At least as far as the LDLT is concerned, we use the word “edition” to refer only to the information, or data, provided by editors, regardless of the format that it might take when users work with it. Our goal is to provide authoritative, reliable, critical editions that are valuable in and of themselves as works of scholarship, but that can also be presented in a variety of formats for a variety of uses—from hard copies bound by a print-on-demand service to an eBook format for use on computers and mobile devices to tokenized data for use in sophisticated information visualization applications.

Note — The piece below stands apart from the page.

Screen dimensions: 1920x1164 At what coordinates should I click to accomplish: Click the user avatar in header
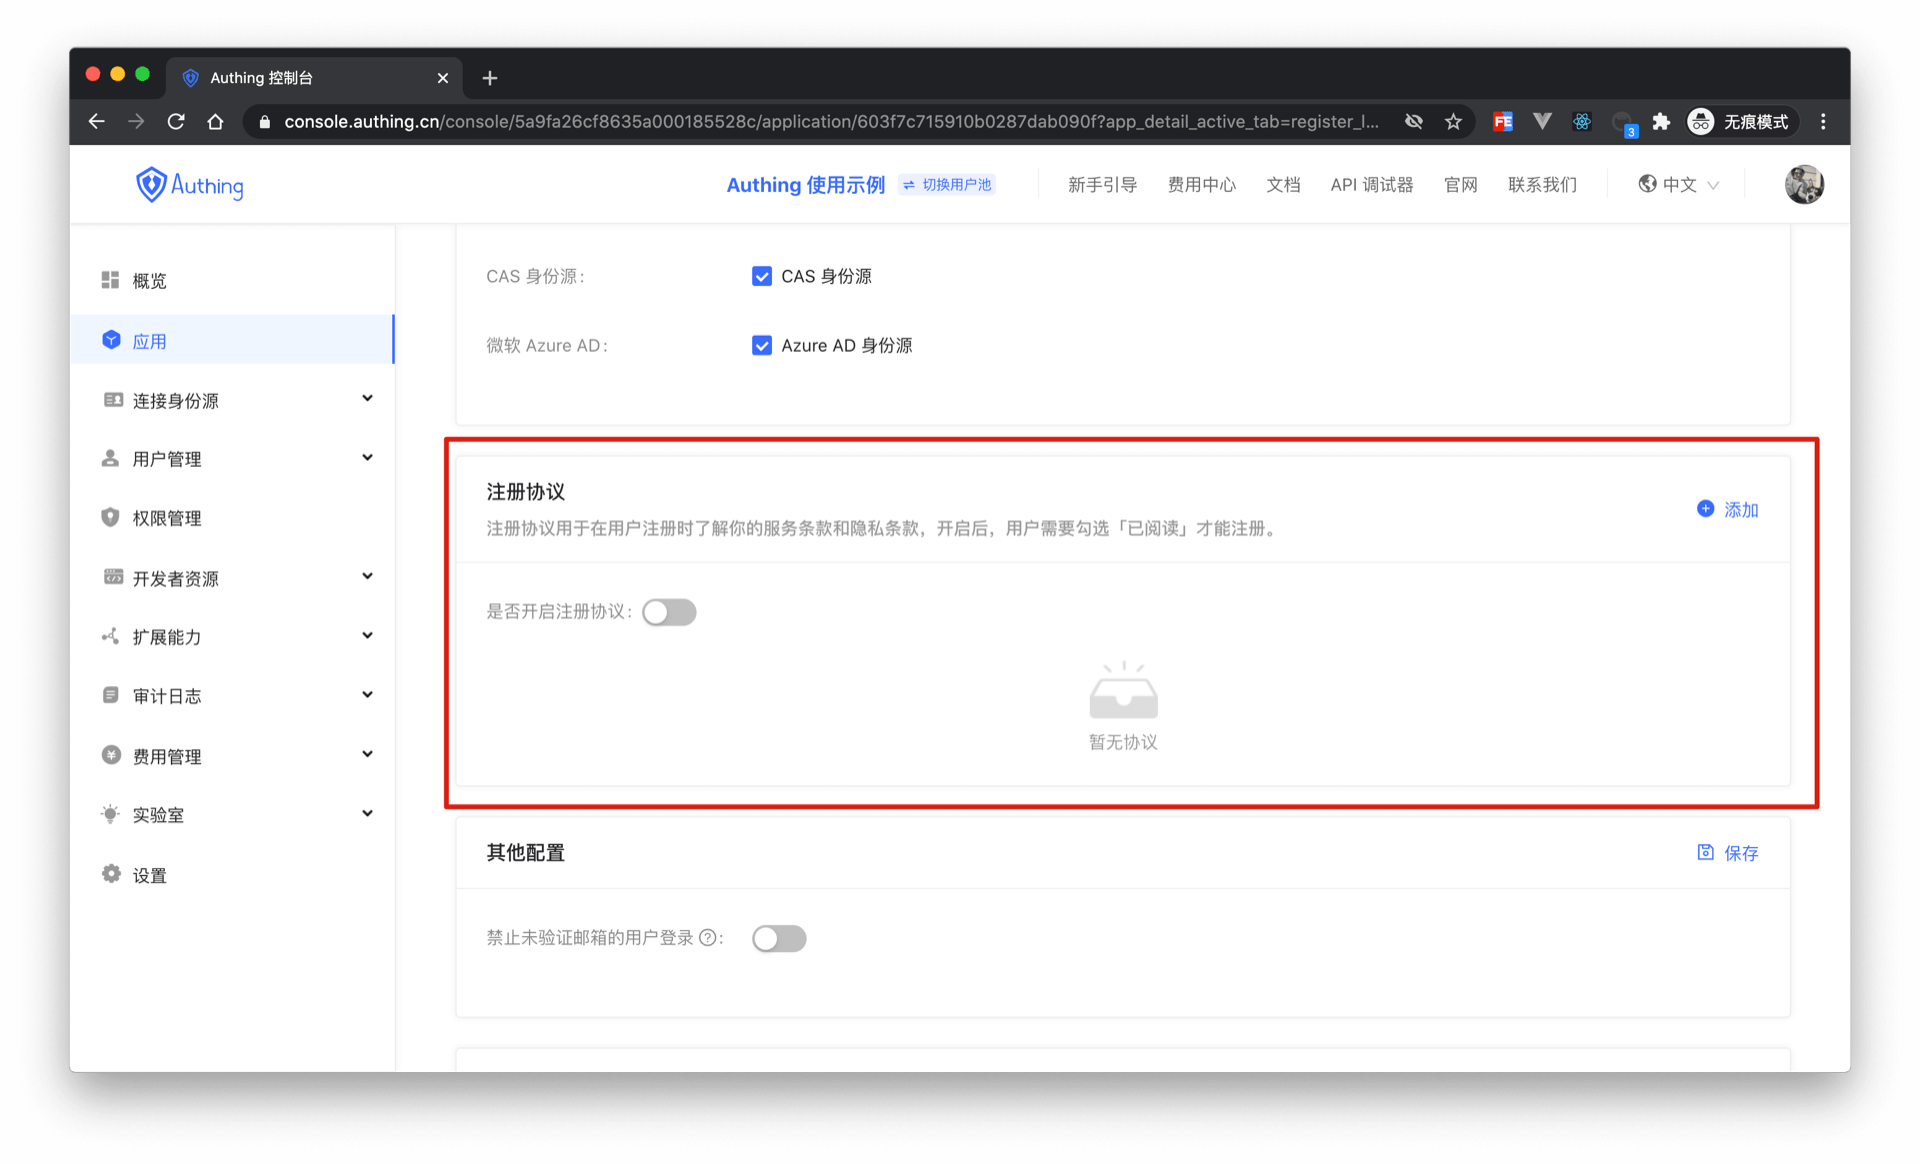click(x=1803, y=184)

This notion of “one format, many uses” is at the heart of XML, which is the encoding language behind many popular word processing programs that allow you to save your work in multiple formats, including pdf, html, and plain text, among others. The same is true for LDLT editions. Instead of being constrained by any one format, we can use XML to separate information from its visual presentation, all the while making the information easier to understand. How that information is presented will depend in large part on the way the user wants to interact with it.

DLL Displays

Of course, LDLT editions wouldn't be user-friendly if we didn't provide some way of viewing them, so the DLL offers four ways of interacting with LDLT texts.

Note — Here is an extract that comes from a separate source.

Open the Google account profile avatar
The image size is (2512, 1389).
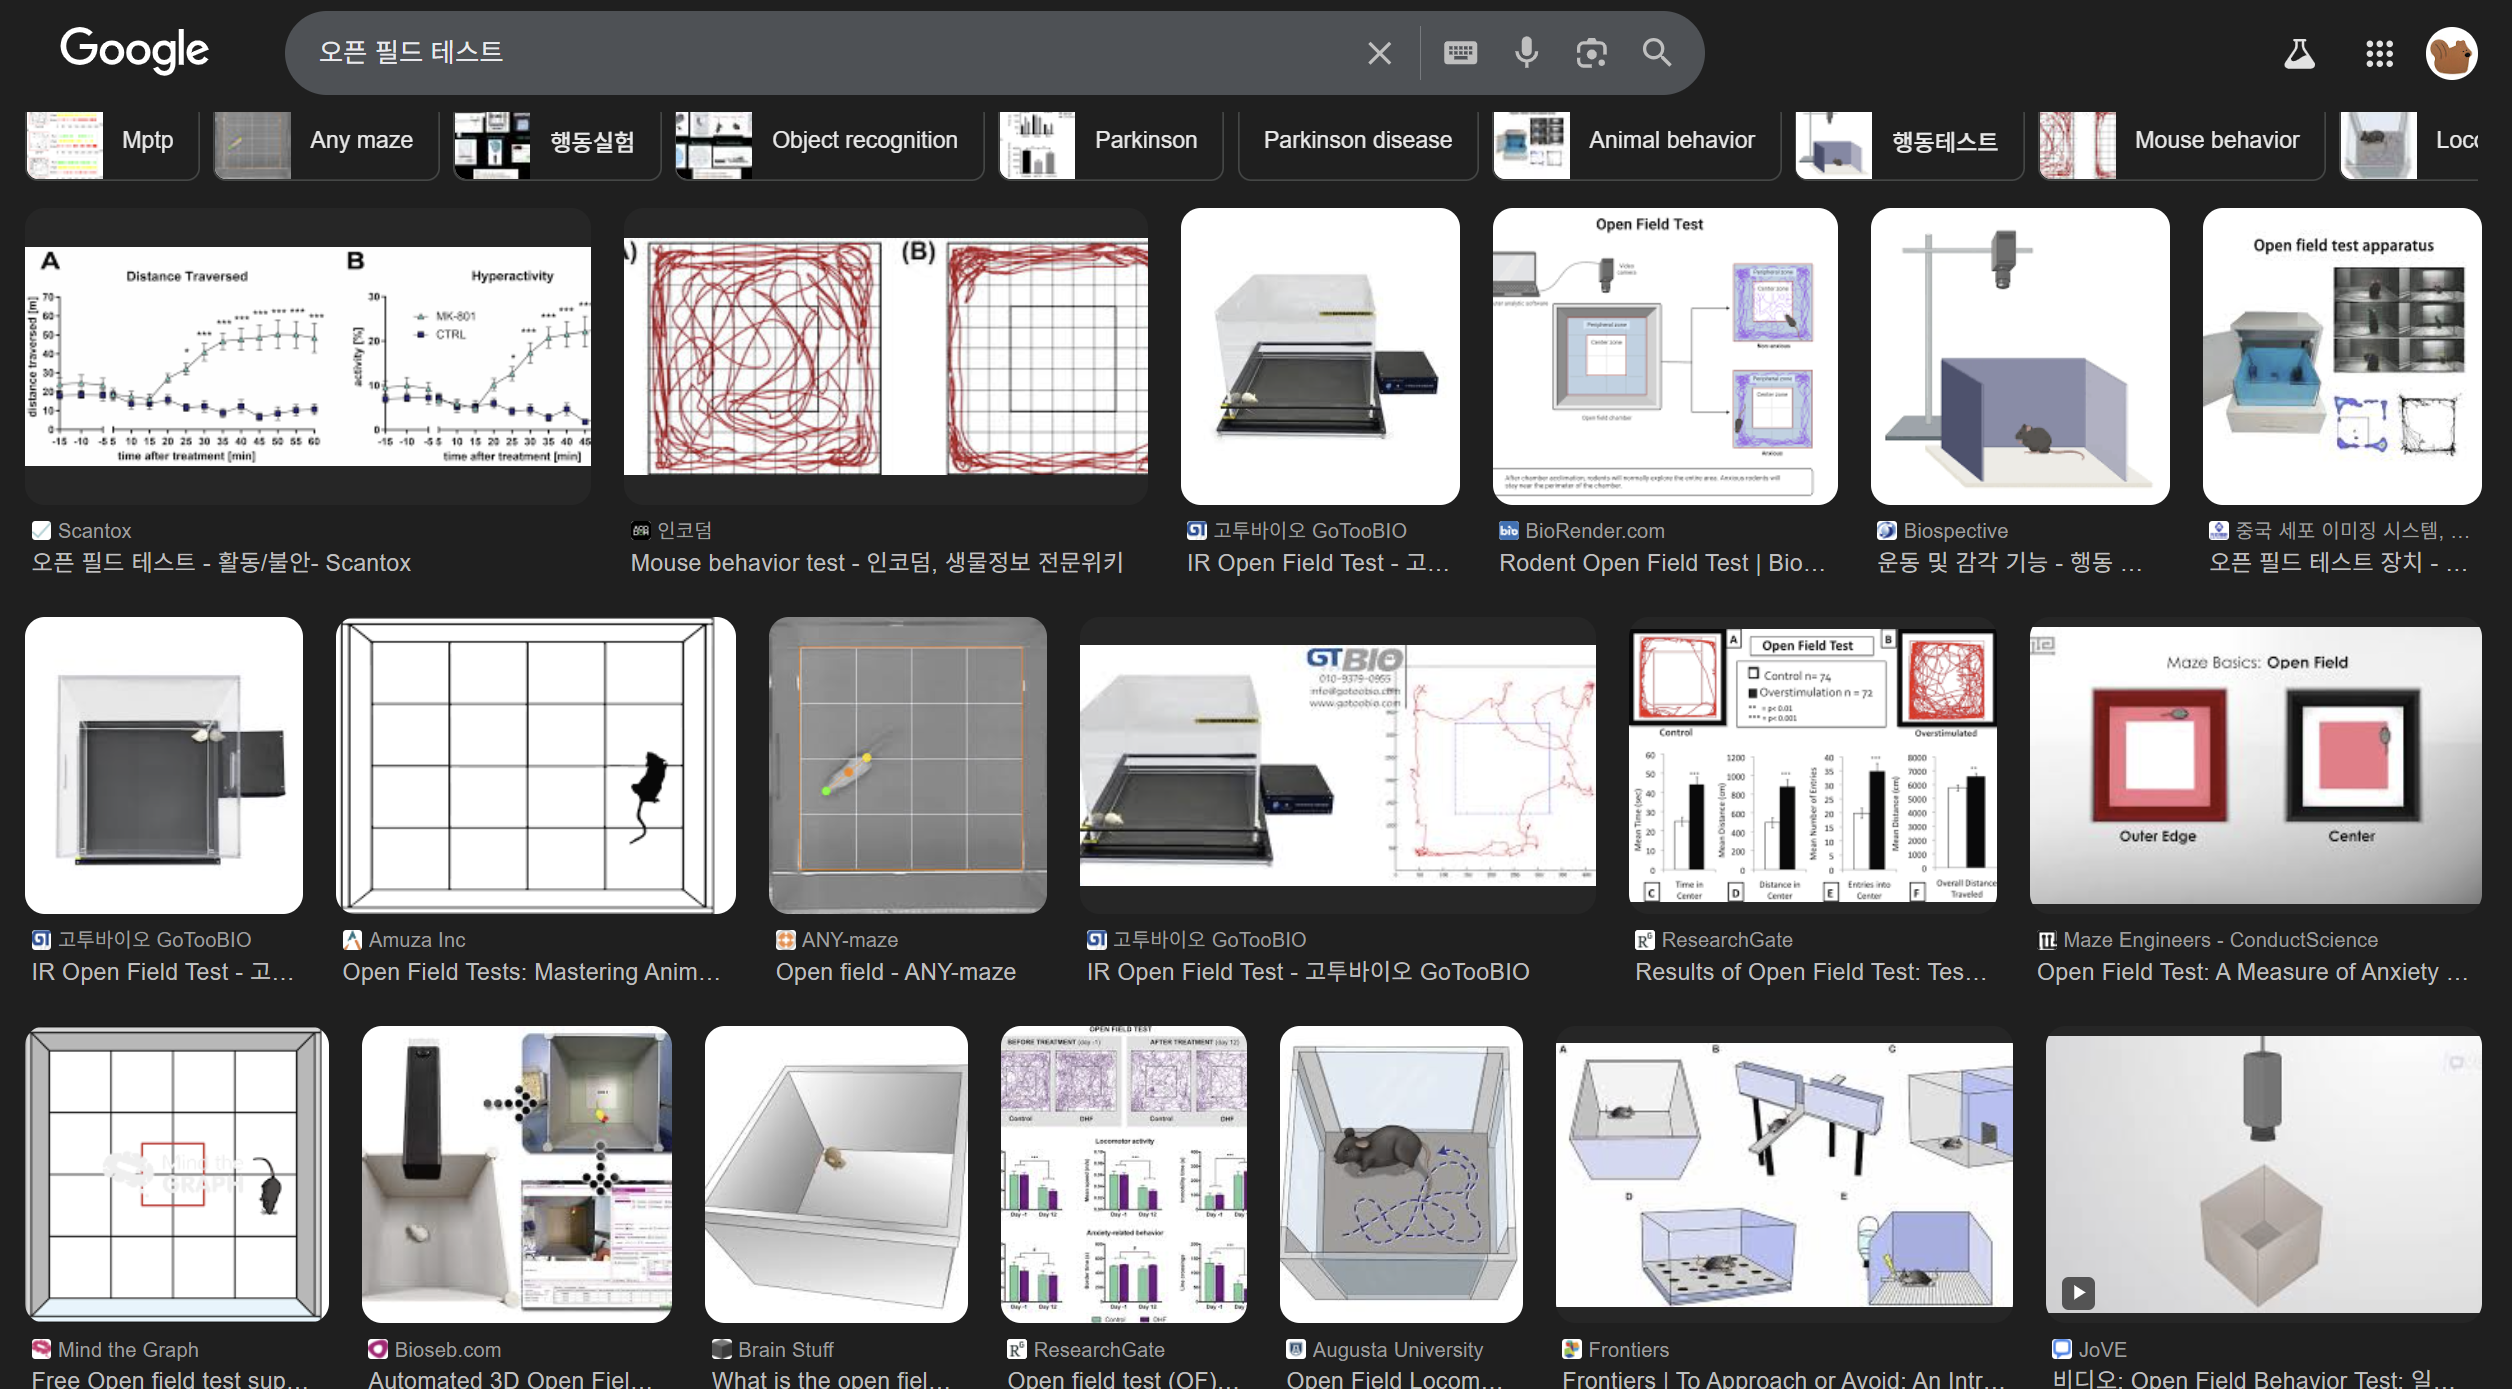tap(2451, 53)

Since most users just want to see the text and any editorial annotations associated with it, the LDLT reading room provides a clean view of the text with links to annotations about variant readings or other information the editor has deemed important.
For users wishing to view an edition in a more traditional format, we provide a PDF version with all of the trappings of printed critical editions. This is one of the DLL's ongoing research projects. It involves customizing the TEI's XSLT Stylesheets to transform an edition's XML into LaTeX. You can see an example of this project at https://github.com/Library-of-Digital-Latin-Texts/balex/raw/main/ldlt-balex.pdf.
For users who want to delve into the data, the LDLT also has a downloadable desktop application (warning: linked file is 44MB) with sophisticated tools for visual data analysis. Chris Weaver and his assistants have developed a number of sophisticated text visualization tools that will help users see critical editions in new ways—from pixel-based visualization of variants to storyboard visualizations of witness groupings. Users who want to view the data in some other way can download the raw XML files and work with them independently of the LDLT’s applications.
The XML for every edition, along with any other data an editor might wish to include (e.g., collation tables, images, transcriptions, etc.) is available in a publicly accessible Git repository on GitHub. Indeed, the repository is what the DLL publishes. All of the visualizations are just that: visualizations of the published data.

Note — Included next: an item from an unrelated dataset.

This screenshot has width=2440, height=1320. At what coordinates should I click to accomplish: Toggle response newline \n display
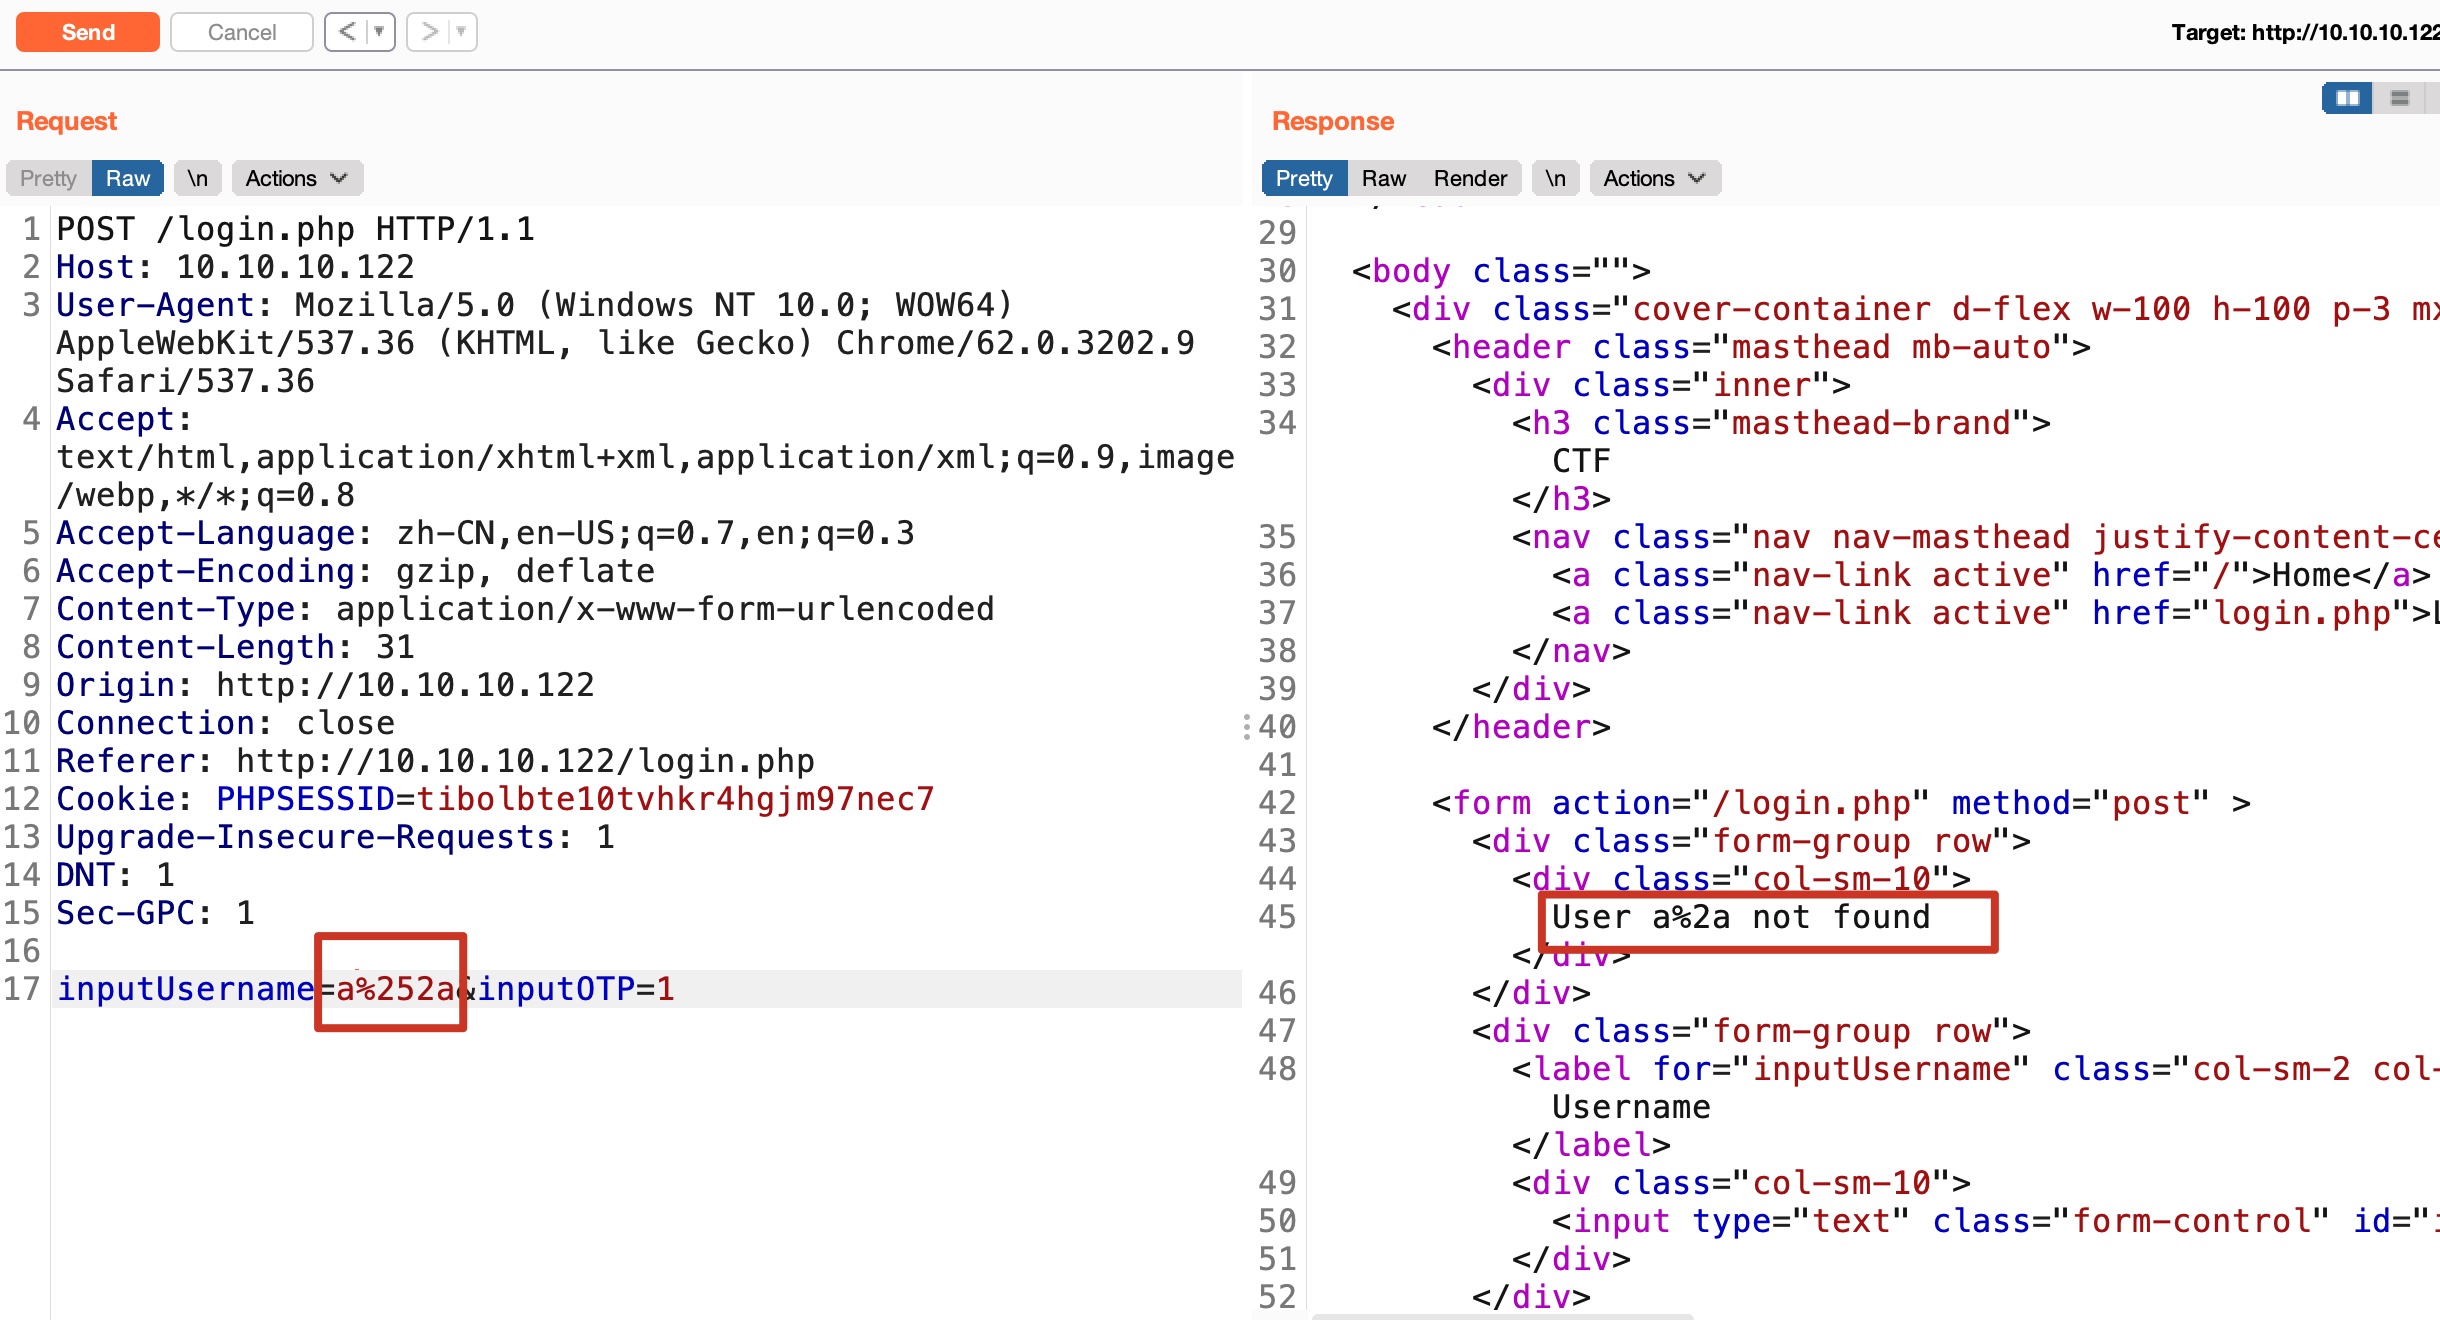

The important thing to remember is that the presentation of that data is separate from the data itself. In other words, what matters is the scholarship that goes into making the edition authoritative and reliable, not the way it looks after it goes to a professional typesetter and publisher. That’s why we’re interested only in providing a clean version of the edition in the LDLT reading room. If someone else has a novel way of presenting the data, we’re happy for the data to be reused for that purpose, but it is not the mission of the LDLT to provide every presentation possible.

Markup as Scholarship

All of this means that semantic markup with XML must be considered part of the original, scholarly contribution of a digital critical edition, which in turn means that there must be a way of evaluating markup as scholarship. Accordingly, the DLL project is developing a rubric for assessing the quality of scholarly markup in editions submitted for publication in the Library of Digital Latin Texts. This rubric takes several standards into consideration, including not only adherence to the long-standing best practices of textual criticism, but also the guidelines established by the Text Encoding Initiative for using XML in scholarly editions.